RECORDS SUPPLIED:
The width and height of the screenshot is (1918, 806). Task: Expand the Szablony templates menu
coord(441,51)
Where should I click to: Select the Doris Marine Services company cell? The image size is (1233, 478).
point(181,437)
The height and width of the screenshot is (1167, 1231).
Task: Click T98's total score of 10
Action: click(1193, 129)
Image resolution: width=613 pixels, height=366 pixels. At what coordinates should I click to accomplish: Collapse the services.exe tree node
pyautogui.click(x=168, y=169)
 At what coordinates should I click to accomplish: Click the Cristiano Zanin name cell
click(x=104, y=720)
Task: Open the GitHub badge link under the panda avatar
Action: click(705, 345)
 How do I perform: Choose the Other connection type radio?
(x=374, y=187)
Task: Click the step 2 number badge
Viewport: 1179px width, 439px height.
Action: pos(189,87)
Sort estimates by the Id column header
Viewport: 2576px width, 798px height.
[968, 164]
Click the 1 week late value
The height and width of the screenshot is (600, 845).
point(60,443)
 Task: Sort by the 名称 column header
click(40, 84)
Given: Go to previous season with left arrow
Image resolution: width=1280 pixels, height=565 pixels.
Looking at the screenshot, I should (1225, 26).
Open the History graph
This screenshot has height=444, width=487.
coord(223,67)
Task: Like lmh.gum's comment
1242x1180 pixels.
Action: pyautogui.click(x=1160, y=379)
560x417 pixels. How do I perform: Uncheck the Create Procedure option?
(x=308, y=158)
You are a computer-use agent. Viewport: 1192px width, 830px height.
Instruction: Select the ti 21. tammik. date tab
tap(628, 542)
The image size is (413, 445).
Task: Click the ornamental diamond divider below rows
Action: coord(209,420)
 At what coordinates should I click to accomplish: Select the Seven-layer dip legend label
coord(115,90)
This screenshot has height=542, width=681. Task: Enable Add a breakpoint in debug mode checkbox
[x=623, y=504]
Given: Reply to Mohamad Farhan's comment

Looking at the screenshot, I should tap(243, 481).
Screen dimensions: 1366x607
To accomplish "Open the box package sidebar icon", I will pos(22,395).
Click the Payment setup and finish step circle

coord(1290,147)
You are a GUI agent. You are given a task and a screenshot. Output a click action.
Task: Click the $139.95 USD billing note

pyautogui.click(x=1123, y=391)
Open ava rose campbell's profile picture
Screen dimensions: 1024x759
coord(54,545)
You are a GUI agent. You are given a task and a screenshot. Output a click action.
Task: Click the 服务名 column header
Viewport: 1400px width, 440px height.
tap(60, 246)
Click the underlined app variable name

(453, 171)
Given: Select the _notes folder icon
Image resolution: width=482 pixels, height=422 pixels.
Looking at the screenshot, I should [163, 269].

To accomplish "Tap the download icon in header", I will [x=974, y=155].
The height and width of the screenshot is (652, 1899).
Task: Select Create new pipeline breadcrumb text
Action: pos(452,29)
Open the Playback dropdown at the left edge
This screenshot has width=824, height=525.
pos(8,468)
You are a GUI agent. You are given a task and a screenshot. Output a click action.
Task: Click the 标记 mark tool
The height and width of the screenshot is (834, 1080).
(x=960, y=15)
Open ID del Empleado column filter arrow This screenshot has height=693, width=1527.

WORK ORDER:
The answer should consist of the full listing, repeated exactly.

WRITTEN RESPONSE:
The width and height of the screenshot is (1918, 806). Task: Expand the Szablony templates menu
coord(441,51)
Where should I click to: Select the Doris Marine Services company cell? The image size is (1233, 478).
point(181,437)
The height and width of the screenshot is (1167, 1231).
Task: Click T98's total score of 10
Action: click(1193, 129)
Image resolution: width=613 pixels, height=366 pixels. At what coordinates should I click to accomplish: Collapse the services.exe tree node
pyautogui.click(x=168, y=169)
 At what coordinates should I click to accomplish: Click the Cristiano Zanin name cell
click(x=104, y=720)
Task: Open the GitHub badge link under the panda avatar
Action: click(705, 345)
 How do I perform: Choose the Other connection type radio?
(x=374, y=187)
Task: Click the step 2 number badge
Viewport: 1179px width, 439px height.
Action: pos(189,87)
Sort estimates by the Id column header
Viewport: 2576px width, 798px height.
[968, 164]
Click the 1 week late value
The height and width of the screenshot is (600, 845).
point(60,443)
 Task: Sort by the 名称 column header
click(40, 84)
Given: Go to previous season with left arrow
Image resolution: width=1280 pixels, height=565 pixels.
Looking at the screenshot, I should (1225, 26).
Open the History graph
This screenshot has height=444, width=487.
coord(223,67)
Task: Like lmh.gum's comment
1242x1180 pixels.
Action: pyautogui.click(x=1160, y=379)
560x417 pixels. How do I perform: Uncheck the Create Procedure option?
(x=308, y=158)
You are a computer-use agent. Viewport: 1192px width, 830px height.
Instruction: Select the ti 21. tammik. date tab
tap(628, 542)
The image size is (413, 445).
Task: Click the ornamental diamond divider below rows
Action: coord(209,420)
 At what coordinates should I click to accomplish: Select the Seven-layer dip legend label
coord(115,90)
This screenshot has height=542, width=681. Task: Enable Add a breakpoint in debug mode checkbox
[x=623, y=504]
Given: Reply to Mohamad Farhan's comment

Looking at the screenshot, I should tap(243, 481).
Screen dimensions: 1366x607
To accomplish "Open the box package sidebar icon", I will pos(22,395).
Click the Payment setup and finish step circle

coord(1290,147)
You are a GUI agent. You are given a task and a screenshot. Output a click action.
Task: Click the $139.95 USD billing note

pyautogui.click(x=1123, y=391)
Open ava rose campbell's profile picture
Screen dimensions: 1024x759
coord(54,545)
You are a GUI agent. You are given a task and a screenshot. Output a click action.
Task: Click the 服务名 column header
Viewport: 1400px width, 440px height.
tap(60, 246)
Click the underlined app variable name

(453, 171)
Given: Select the _notes folder icon
Image resolution: width=482 pixels, height=422 pixels.
Looking at the screenshot, I should [163, 269].

To accomplish "Tap the download icon in header", I will [x=974, y=155].
The height and width of the screenshot is (652, 1899).
Task: Select Create new pipeline breadcrumb text
Action: pos(452,29)
Open the Playback dropdown at the left edge
This screenshot has width=824, height=525.
pos(8,468)
You are a GUI agent. You are given a task and a screenshot. Output a click action.
Task: Click the 标记 mark tool
The height and width of the screenshot is (834, 1080).
(x=960, y=15)
Open ID del Empleado column filter arrow This screenshot has height=693, width=1527.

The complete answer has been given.